O Governo de Angola deverá conseguir absorver a descida do preço do petróleo nas últimas semanas devido ao expectável aumento da produção até final do ano e à folga que construiu no primeiro semestre, estima o BPI.

De acordo com a nota mensal sobre os mercados africanos, enviada aos investidores e a que a Lusa teve acesso, a equipa de analistas do banco português escreve que, «nos primeiros sete meses do ano, os preços médios do petróleo ficaram bem acima do preço de referência do Orçamento».

O preço de referência usado para o Orçamento foi de 98 dólares, uma «estimativa conservadora na altura», lê-se na nota, que acrescenta que «entre janeiro e julho, o preço médio esteve nos 107,4 dólares, o que pode ser suficiente para compensar a tendência de descida verificada no período mais recente».

Por outro lado, sublinham, «é de esperar um aumento da produção de petróleo no resto do ano, o que deve ajudar a compensar a redução nos preços do petróleo», já que a produção desceu de 1,75 milhões de barris por dia nos primeiros sete meses de 2013 para os 1,58 milhões no mesmo período deste ano.

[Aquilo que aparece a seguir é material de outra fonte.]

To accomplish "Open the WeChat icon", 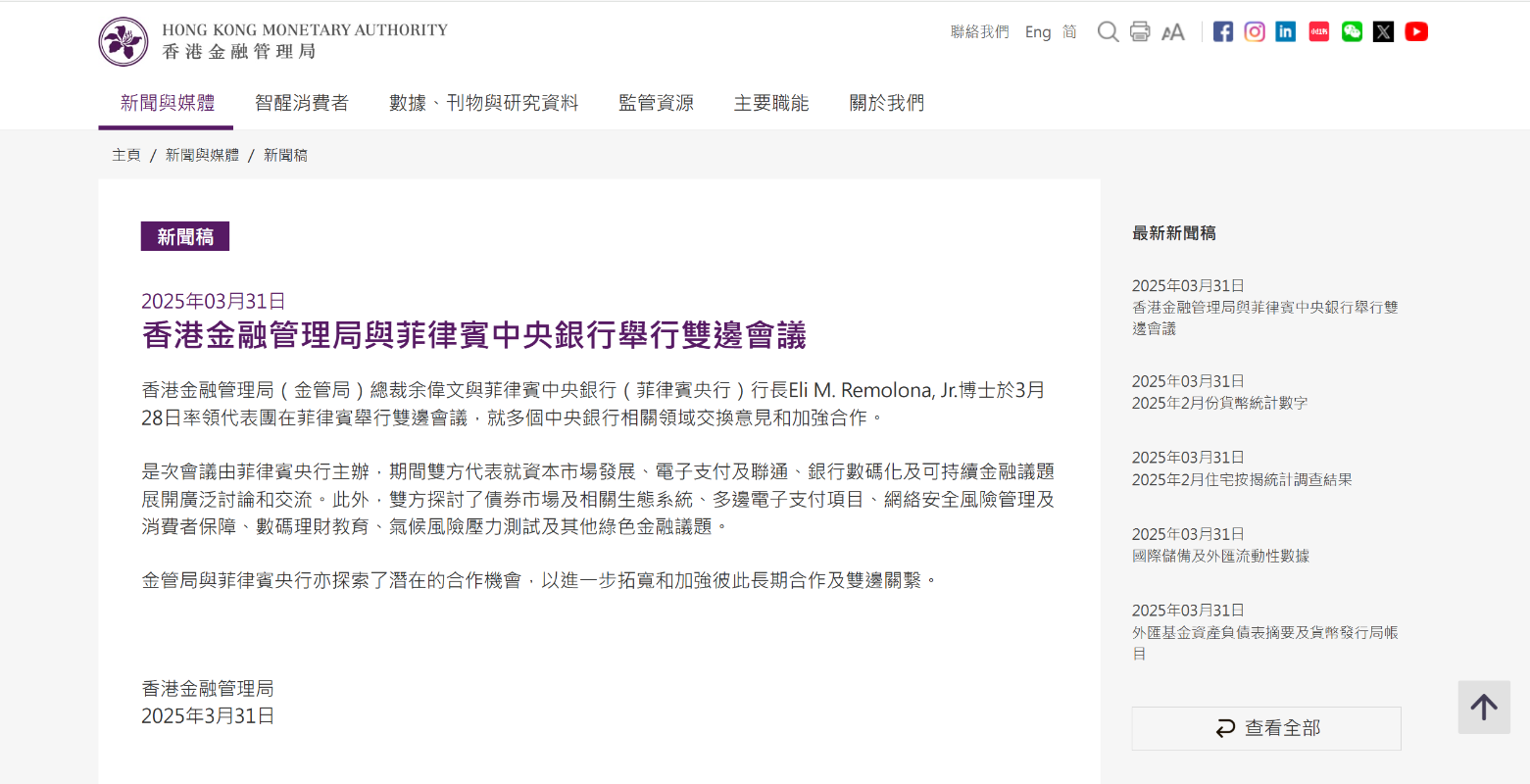I will click(1352, 31).
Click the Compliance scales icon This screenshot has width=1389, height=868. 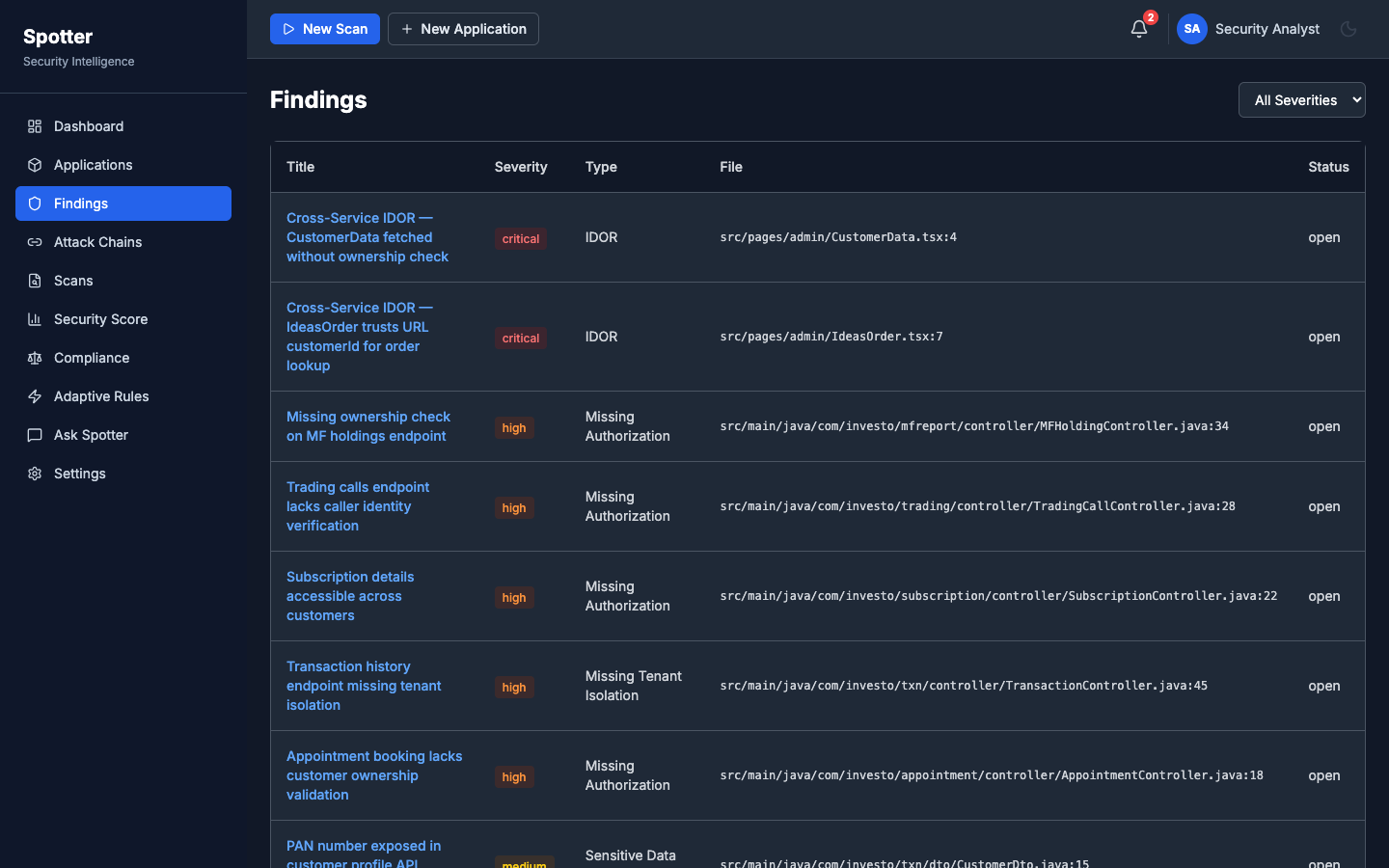pyautogui.click(x=34, y=358)
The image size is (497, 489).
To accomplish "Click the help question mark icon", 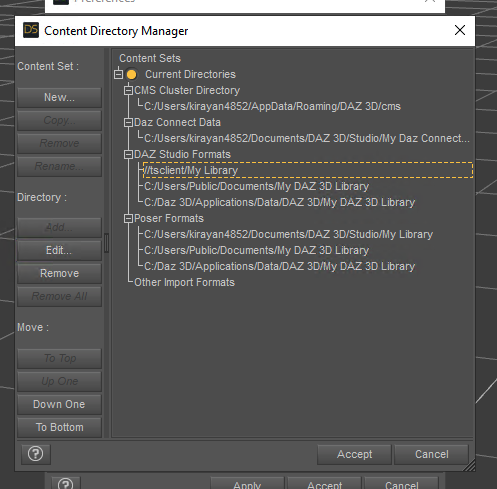I will (x=36, y=454).
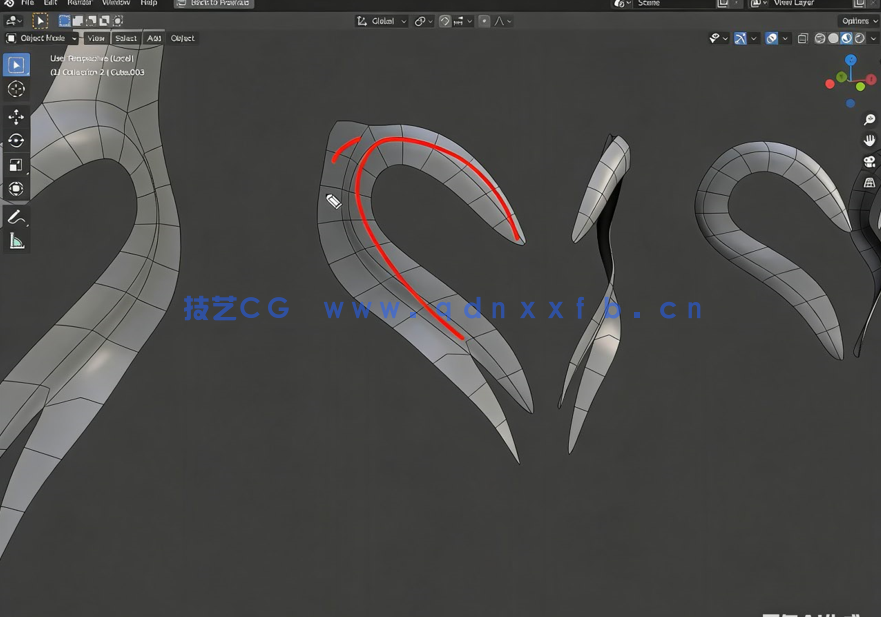The image size is (881, 617).
Task: Activate the Rotate tool
Action: point(15,142)
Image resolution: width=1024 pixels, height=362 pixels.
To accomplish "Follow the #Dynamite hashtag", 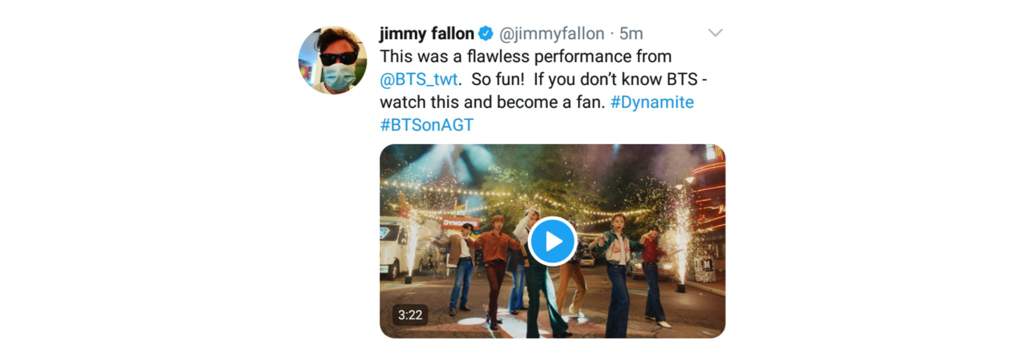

O BPI nota ainda que, para ajudar as contas públicas angolanas, o Governo anunciou um «importante ajustamento aos preços dos combustíveis, compreendendo um aumento de 25% no preço da gasolina e do gasóleo», uma medida que tem sido frequentemente recomendada e que os analistas do banco português dizem, devido ao caráter progressivo, «parecer ser uma estratégia correta, dados os riscos causados pelo impacto na taxa de inflação».

O preço do petróleo nos mercados internacionais tem estado a cair gradualmente nos últimos três meses, mas acentuou a descida nas últimas semanas, chegando a cair 4 dólares só num dia - terça-feira, 14 de outubro -, para 85 dólares por barril, enquanto em junho, no seu pico, cada barril de Brent custava 115 dólares.